Japan Hit By Bird Flu Strain
A bird flu virus that had infected pet chickens in southern Japan has been confirmed as the same deadly strain that has ravaged other parts of Asia, a researcher at a government research center said Thursday.
The World Health Organization listed Japan among the countries affected by the avian flu after an outbreak last month killed thousands of egg laying chickens in the country's southwest. Until now, however, Japan did not acknowledge having the H5N1 virus.
Health experts say migratory birds, fighting cocks and farmers' trucks could be behind bird flu's persistent spread through Asia despite massive culls.
None of the eight Asian countries struck by the deadlier strain of avian influenza that has decimated poultry and killed 22 people have managed to control their outbreaks despite intense efforts by many of them, the World Health Organization said.
More than 80 million chickens and other fowl have been slaughtered to contain the disease.
Masataka Tangiku, head of virus research at Japan's National Institute of Animal Health in Tsukuba city, north of Tokyo, said tests on tissue from the seven pet chickens tested positive for the virus.
The chickens died between Saturday and Monday at a home in the town of Kokonoe in Oita Prefecture (state), about 530 miles southwest of Tokyo. Earlier tests had failed to identify the virus, though Japanese researchers suspected it to be an H5 strain.
Tangiku said scientists haven't been able to trace how the virus reached pet birds kept at an ordinary household.
Avian flu generally infects only birds, although it has spread to people in a few isolated cases.

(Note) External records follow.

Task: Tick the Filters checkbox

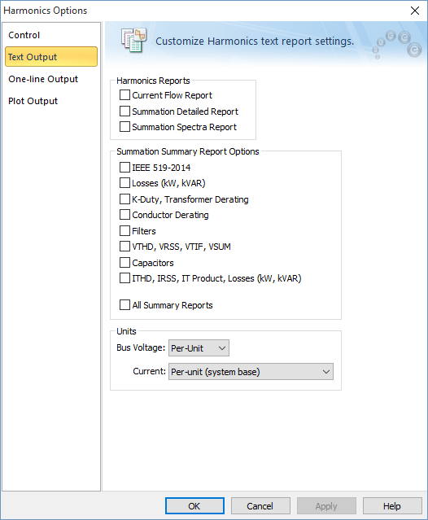Action: coord(124,230)
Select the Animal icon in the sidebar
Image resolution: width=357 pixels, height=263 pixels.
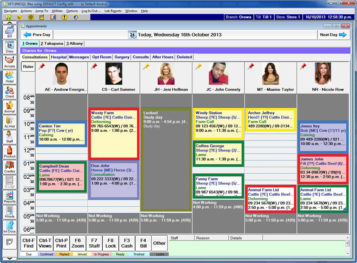tap(9, 107)
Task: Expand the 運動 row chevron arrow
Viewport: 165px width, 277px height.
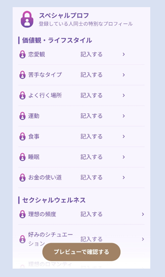Action: coord(124,116)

The virus has only jumped to humans in Thailand — where it has killed seven people — and Vietnam, where 15 people have died.
Also affected by the H5N1 strain are Cambodia, Indonesia, Laos and South Korea. Pakistan and Taiwan are reporting a milder strain of the virus.

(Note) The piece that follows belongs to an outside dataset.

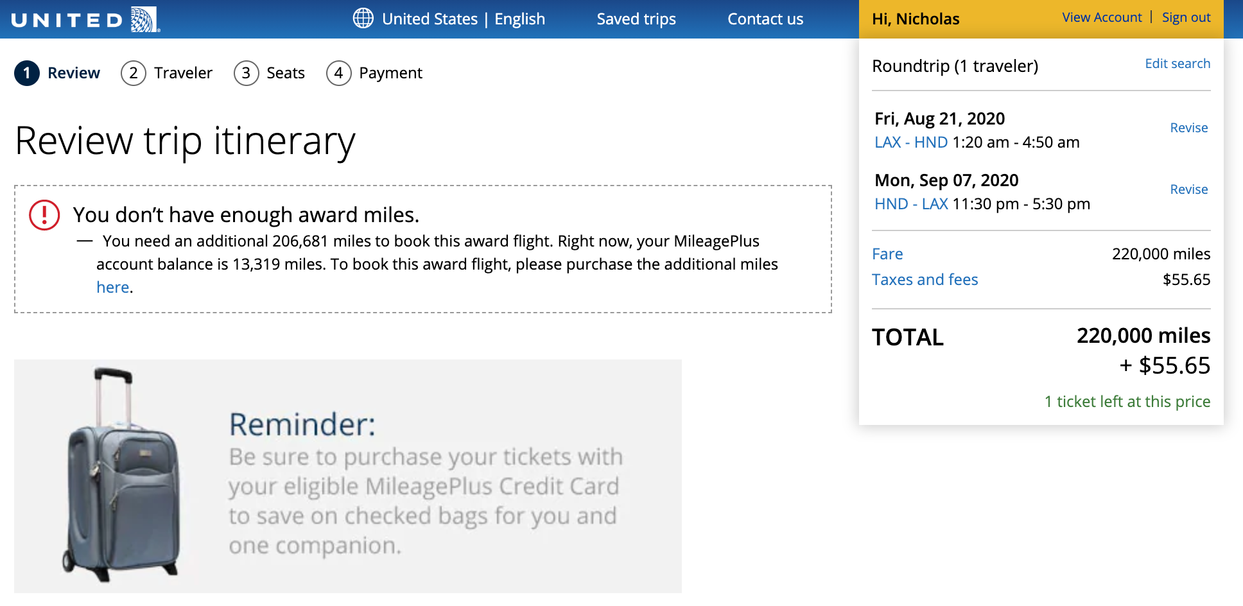Open Contact us in header
1243x606 pixels.
coord(765,19)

Past outbreaks of the H5N1 strain — which killed six people in Hong Kong in 1997 — have taken years to bring under control, and never has the disease spread as far and as fast as it has this year.
Although most of the human cases have been traced to direct contact with sick birds, experts fear that the longer it takes to contain the virus, the greater the chances are that it might link with the human flu virus and become easily transmittable from person to person, sparking a new flu pandemic.
Japan's outbreak last month killed thousands of chickens at a farm in Yamaguchi prefecture, the country's first case of bird flu in 79 years. No link between the Oita and Yamaguchi outbreaks has been found.
On Thursday, Thai officials launched a probe into the deaths in early February of 196 cows and buffalos in the country's northeast. Samples of manure from the animals, who were eaten by local residents, were being collected for testing.
Thai authorities have confirmed that a rare clouded leopard at a zoo had died from the illness after eating raw chicken. A Thai-language newspaper reported Thursday on its Web site that a veterinary hospital has detected the bird flu virus in a pet cat, which had eaten dead chickens.
The U.N. agency cited ways the bird flu may be spreading despite the culls: prized fighting cocks hidden by their owners, migratory birds who carry the virus but are not sickened by it and contaminated farming vehicles.
"Countries need to maintain a high level of vigilance, and must not relax their surveillance and detection efforts," WHO said in a report posted Thursday in Asia. "Complete elimination of the virus is becoming increasingly challenging."